The valley was empty of armies now – at least the visible kind – but otherwise the view was unchanged. A pretty patchwork of ploughed fields and mud-walled orchards, neatly separated by avenues of trees, stretched for miles across a rolling plain. The line of the river was discernible in the middle-distance, with mountains beyond beneath a leaden sky. This land was richly irrigated, the soil thick and loamy. You could tell that in the summer the place would resemble a garden paradise.

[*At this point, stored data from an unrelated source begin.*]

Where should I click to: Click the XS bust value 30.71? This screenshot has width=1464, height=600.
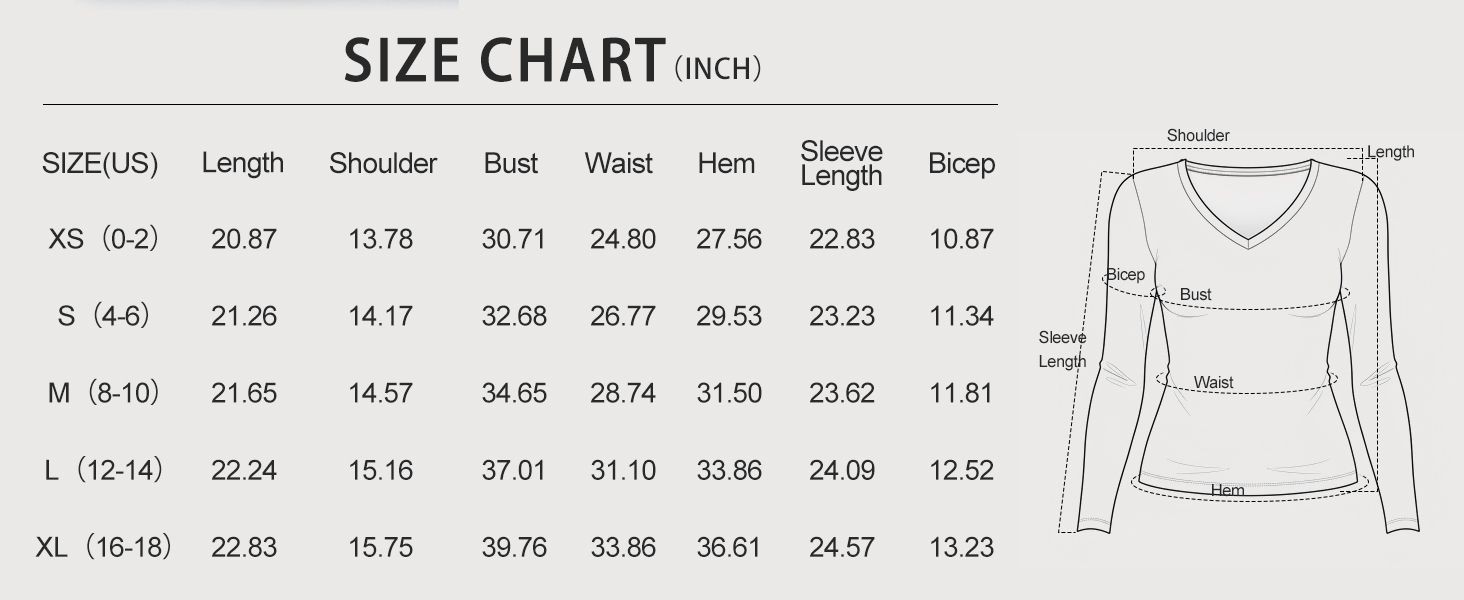point(513,240)
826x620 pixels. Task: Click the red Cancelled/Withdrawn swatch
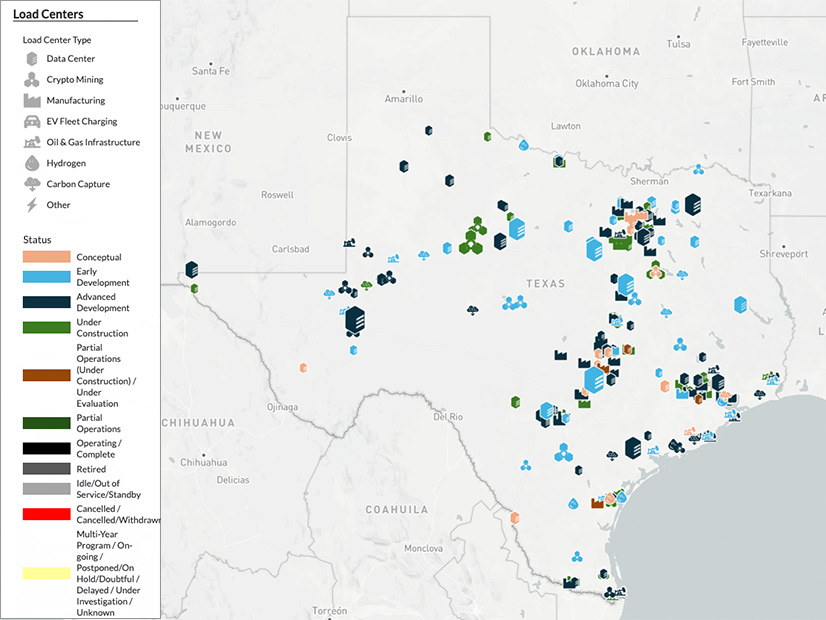click(47, 514)

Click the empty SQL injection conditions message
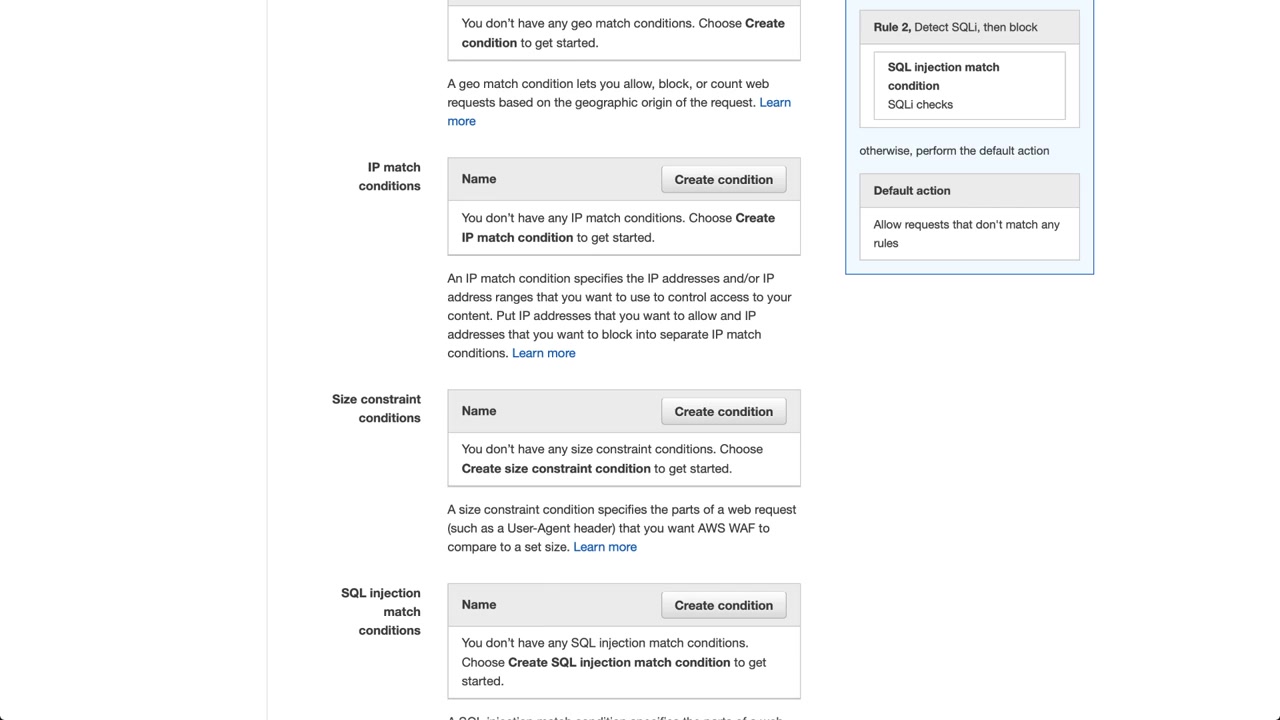(x=613, y=662)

We drove a short way to the local police station, the centre of municipal authority, to pay a courtesy visit to the chief, Hajji Ismarai. Senlis was on good terms with him; that winter, the NGO had donated fifty blankets to his village. The station was a dismal, echoing place. Most of the windows had no glass, and pools of water had collected on the rough concrete floors. We found Hajji Ismarai in his office at the end of a lightless corridor. The room contained a safe, a single-bar electric heater and an outsized double-bed with a mirrored headboard. The only window had been coated in red paint. He sat in blood-coloured gloom in the far corner with a colleague, huddled beneath a large, pink-edged rug decorated with flowers. He welcomed the three of us in, turning up one corner of his rug and inviting us to join him (an offer we politely but unanimously refused).

Ismarai looked embattled, and with some reason. He had a serious Taliban problem. He sent out his seven-year-old son to fetch us something to eat and began to explain how, the previous autumn, eighteen local men had volunteered for the insurgency in the firm belief that the government would fall within two months. They had fought ISAF for three weeks in the nearby districts of Panjwayi and Pashmul, but had been soundly defeated by the Americans and Canadians during Operation Medusa. They were now back in their homes, where a neighbour had recently spotted one of them burying anti-tank mines in his garden for future use. Ismarai promptly arrested this man and two others, and was 'investigating' the rest of the troop. His difficulty was that the Alokozai tribal elders, Mullah Naqib included, were in favour of reconciliation with the Taliban, and had ordered Ismarai to release the arrested men.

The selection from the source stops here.